How to find directories containing only specific files

find

I have several directories with useless files (like *.tmp, desktop.ini, Thumbs.db, .picasa.ini).

How to scan all drives to find directories which contain nothing but some of those files?

Best Answer

To find all directories that contain no other name than *.tmp, desktop.ini, Thumbs.db, and/or .picasa.ini:

find . -type d -exec bash -O dotglob -c '
    for dirpath do
        ok=true
        seen_files=false
        set -- "$dirpath"/*
        for name do
            [ -d "$name" ] && continue  # skip dirs
            seen_files=true
            case "${name##*/}" in
                *.tmp|desktop.ini|Thumbs.db|.picasa.ini) ;; # do nothing
                *) ok=false; break
            esac
        done

        "$seen_files" && "$ok" && printf "%s\n" "$dirpath"
    done' bash {} +

This would use find to locate any directories beneath the current directory (including the current directory) and pass them to a shell script.
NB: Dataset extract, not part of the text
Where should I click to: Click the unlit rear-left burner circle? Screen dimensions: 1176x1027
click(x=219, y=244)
The shell script iterates over the given directory paths, and for each, it expands * in it (with the dotglob shell option set in bash to catch hidden names).
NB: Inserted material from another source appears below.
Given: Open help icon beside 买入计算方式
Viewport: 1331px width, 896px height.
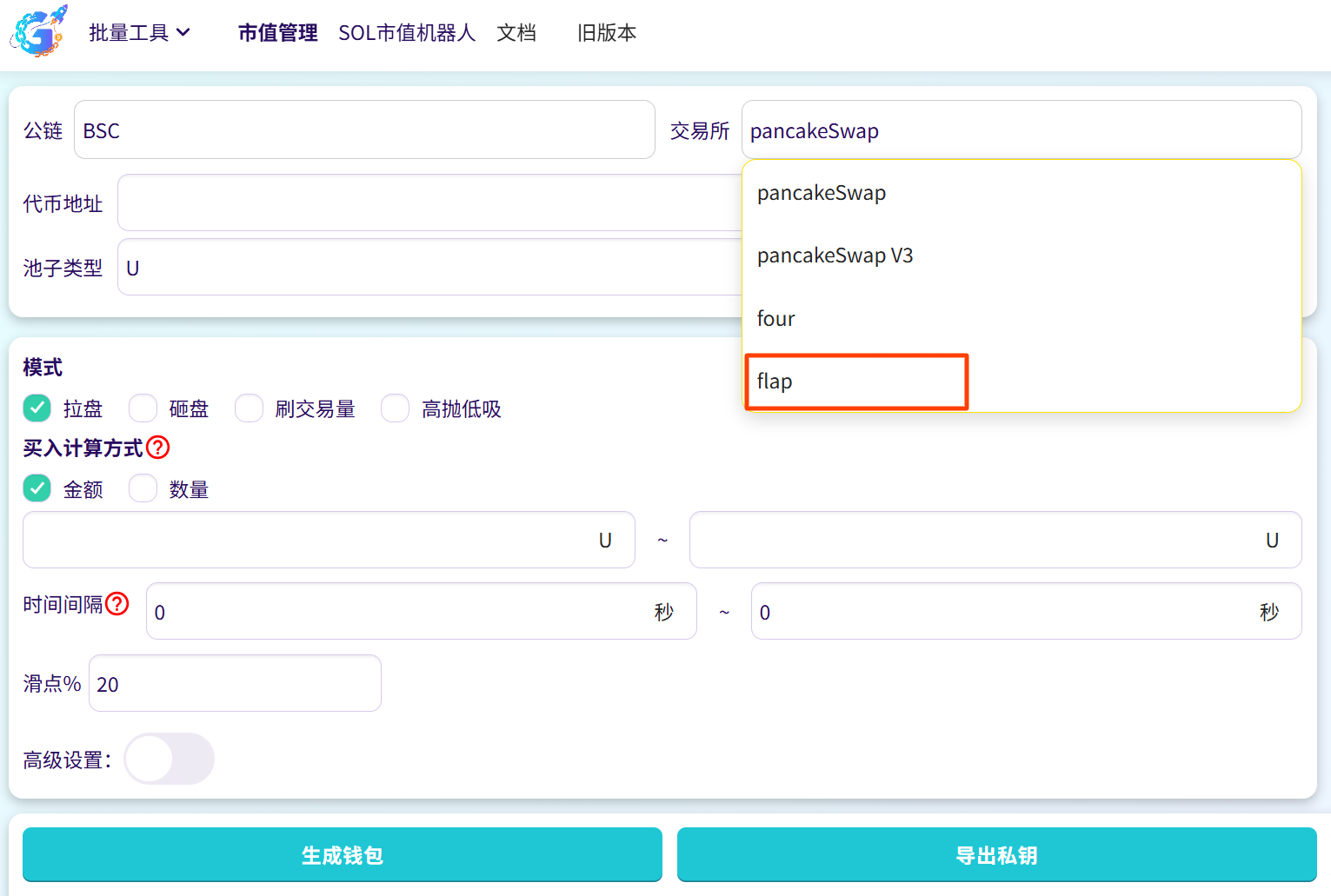Looking at the screenshot, I should pyautogui.click(x=158, y=448).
It then goes through the list of resulting names and matches them against the particular patterns and names that we'd like to find (ignoring directories). If it finds any other name that doesn't match our list, it sets ok to false (from having been true) and breaks out of that inner loop.

The seen_files variable becomes true as soon as we've seen a file of any type other than directory (or symlink to directory). This variable helps us avoid reporting subdirectories that only contain other subdirectories.

It then runs $seen_files and $ok (true or false) and if these are both true, which means that the directory contains at least one regular file, and only contains filenames in our list, it prints the pathname of the directory.

Instead of

set -- "$dirpath"/*
for name do

you could obviously do

for name in "$dirpath"/*; do

instead.

Testing:

$ tree
.
`-- dir
    |-- Thumbs.db
    `-- dir
        |-- file.tmp
        `-- something

2 directories, 3 files

(find command is run here, producing the output...)

./dir

This means that the directory ./dir only contains names in the list (ignoring directories), while ./dir/dir contains other things as well.

If you remove [ -d "$name" ] && continue from the code, the ./dir directory would not have been found since it contains a name (dir) that is not in our list.